Each line of the listing that includes the string "will" needs to be located and copied.
┄┄┄┄┄┄
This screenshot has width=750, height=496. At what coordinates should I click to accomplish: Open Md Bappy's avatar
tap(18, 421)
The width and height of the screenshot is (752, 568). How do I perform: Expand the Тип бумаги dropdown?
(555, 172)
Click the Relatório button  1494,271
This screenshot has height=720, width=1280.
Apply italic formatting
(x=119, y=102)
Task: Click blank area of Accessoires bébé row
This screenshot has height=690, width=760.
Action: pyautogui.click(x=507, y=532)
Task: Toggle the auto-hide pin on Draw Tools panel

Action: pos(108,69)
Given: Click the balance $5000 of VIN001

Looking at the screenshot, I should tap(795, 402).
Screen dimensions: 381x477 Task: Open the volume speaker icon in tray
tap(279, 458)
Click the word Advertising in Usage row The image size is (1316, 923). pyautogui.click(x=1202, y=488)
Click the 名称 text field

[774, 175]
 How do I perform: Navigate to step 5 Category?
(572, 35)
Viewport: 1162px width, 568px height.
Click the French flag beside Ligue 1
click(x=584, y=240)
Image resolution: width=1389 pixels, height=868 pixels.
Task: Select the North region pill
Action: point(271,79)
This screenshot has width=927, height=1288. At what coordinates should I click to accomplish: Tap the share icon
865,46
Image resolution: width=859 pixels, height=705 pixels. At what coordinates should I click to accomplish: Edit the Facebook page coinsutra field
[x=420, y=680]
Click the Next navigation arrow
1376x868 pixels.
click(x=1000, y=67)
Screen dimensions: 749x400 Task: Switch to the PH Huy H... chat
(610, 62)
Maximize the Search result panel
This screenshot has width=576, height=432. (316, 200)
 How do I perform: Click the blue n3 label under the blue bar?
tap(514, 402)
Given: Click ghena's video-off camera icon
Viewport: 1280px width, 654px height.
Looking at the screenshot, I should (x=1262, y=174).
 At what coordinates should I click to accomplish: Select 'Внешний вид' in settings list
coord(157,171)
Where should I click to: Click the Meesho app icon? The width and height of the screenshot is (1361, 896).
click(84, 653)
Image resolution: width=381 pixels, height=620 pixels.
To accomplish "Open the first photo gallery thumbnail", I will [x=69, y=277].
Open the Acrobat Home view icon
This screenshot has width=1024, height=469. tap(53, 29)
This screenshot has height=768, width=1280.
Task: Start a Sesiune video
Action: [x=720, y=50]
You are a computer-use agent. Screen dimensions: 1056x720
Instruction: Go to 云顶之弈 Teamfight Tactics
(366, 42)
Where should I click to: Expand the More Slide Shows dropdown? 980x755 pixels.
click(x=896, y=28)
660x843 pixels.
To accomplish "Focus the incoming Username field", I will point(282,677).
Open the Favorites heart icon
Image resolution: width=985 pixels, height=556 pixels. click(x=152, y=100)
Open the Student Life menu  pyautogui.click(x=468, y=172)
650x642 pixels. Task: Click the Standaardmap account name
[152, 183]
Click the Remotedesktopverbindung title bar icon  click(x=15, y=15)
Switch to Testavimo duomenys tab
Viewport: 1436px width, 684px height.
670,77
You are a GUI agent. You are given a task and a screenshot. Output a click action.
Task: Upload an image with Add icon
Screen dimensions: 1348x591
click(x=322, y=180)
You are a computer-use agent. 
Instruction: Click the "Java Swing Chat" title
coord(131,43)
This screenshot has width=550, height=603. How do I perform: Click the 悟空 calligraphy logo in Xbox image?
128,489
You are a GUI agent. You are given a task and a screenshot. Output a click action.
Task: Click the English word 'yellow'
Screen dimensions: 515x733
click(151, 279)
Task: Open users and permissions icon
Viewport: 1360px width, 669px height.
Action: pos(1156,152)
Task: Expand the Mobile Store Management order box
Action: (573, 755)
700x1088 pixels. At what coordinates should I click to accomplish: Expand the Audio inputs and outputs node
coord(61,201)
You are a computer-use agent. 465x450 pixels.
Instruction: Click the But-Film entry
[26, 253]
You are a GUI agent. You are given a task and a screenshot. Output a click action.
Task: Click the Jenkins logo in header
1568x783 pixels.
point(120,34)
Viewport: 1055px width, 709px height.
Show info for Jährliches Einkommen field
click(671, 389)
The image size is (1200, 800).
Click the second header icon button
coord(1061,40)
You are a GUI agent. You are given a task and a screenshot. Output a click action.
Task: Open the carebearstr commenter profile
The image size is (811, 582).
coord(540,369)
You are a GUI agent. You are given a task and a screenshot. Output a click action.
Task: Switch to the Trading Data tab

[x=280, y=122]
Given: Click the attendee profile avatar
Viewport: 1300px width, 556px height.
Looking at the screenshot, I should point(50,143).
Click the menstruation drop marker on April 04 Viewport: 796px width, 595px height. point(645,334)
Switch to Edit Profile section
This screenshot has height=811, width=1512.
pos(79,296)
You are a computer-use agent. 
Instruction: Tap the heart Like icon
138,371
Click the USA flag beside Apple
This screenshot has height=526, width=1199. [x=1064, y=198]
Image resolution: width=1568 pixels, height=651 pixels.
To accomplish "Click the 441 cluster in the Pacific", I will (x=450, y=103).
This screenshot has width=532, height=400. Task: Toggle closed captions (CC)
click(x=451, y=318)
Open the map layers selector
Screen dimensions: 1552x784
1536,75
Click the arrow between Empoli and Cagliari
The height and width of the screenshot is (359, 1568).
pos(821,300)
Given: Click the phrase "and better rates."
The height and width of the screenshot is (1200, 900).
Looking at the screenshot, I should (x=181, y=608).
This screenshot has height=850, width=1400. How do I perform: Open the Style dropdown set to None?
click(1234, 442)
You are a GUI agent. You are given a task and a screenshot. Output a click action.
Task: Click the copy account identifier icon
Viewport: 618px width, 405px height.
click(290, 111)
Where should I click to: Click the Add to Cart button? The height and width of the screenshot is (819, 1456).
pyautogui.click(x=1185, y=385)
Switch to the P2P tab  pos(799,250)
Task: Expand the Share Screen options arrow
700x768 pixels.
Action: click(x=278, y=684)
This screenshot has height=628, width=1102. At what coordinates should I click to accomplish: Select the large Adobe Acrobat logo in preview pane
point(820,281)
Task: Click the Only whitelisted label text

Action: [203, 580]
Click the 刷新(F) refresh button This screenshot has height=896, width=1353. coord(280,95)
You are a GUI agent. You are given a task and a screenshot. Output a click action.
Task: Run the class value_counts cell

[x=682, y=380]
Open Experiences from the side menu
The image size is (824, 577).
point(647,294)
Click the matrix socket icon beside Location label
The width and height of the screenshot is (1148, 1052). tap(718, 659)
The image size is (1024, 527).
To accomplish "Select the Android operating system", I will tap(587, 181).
┄┄┄┄┄┄
**Solution**
To accomplish "Open the first photo gallery thumbnail", I will [x=69, y=277].
To accomplish "Focus the incoming Username field", I will point(282,677).
To accomplish "Click the 441 cluster in the Pacific", I will (x=450, y=103).
To accomplish "Select the Android operating system", I will tap(587, 181).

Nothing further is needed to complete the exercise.